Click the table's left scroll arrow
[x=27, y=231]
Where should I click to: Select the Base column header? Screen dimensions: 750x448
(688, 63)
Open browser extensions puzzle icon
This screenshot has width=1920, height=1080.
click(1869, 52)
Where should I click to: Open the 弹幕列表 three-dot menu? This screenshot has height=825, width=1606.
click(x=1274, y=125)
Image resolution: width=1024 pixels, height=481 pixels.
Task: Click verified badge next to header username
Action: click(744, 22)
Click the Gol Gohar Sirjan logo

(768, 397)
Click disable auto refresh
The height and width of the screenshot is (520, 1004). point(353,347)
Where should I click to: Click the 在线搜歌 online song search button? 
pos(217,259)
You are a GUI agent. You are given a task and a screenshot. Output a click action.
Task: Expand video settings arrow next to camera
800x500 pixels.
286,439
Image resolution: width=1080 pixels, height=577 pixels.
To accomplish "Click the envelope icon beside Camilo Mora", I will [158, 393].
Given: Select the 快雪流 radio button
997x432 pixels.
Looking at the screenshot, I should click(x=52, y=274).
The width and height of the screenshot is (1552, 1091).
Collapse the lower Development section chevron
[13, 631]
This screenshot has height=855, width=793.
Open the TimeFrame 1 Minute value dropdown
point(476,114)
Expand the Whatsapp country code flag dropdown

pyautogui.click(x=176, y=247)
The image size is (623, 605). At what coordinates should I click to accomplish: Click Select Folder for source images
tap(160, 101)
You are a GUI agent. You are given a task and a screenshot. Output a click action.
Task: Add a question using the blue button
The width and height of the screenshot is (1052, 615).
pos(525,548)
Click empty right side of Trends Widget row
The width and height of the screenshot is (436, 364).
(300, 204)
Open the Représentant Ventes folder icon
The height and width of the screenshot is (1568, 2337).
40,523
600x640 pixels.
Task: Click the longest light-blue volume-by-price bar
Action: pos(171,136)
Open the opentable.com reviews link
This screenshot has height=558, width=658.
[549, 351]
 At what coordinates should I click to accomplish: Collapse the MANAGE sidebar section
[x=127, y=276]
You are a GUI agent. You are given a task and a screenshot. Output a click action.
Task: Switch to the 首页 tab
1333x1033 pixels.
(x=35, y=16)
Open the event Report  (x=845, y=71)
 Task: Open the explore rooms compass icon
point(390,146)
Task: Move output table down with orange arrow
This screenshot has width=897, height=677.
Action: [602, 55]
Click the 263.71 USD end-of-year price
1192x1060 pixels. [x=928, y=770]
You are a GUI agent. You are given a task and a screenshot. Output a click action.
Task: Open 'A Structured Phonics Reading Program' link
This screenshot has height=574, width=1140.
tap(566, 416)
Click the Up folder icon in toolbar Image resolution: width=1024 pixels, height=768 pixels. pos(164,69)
---*---
**STATED PROBLEM**
Transcribe the records above verbatim, from the line with "Where should I click to: Select" up to and including the line with "pos(217,259)".

**COMPLETE ANSWER**
Where should I click to: Select the Base column header? Screen dimensions: 750x448
(688, 63)
Open browser extensions puzzle icon
This screenshot has width=1920, height=1080.
click(1869, 52)
Where should I click to: Open the 弹幕列表 three-dot menu? This screenshot has height=825, width=1606.
click(x=1274, y=125)
Image resolution: width=1024 pixels, height=481 pixels.
Task: Click verified badge next to header username
Action: click(744, 22)
Click the Gol Gohar Sirjan logo

(768, 397)
Click disable auto refresh
The height and width of the screenshot is (520, 1004). point(353,347)
Where should I click to: Click the 在线搜歌 online song search button? 
pos(217,259)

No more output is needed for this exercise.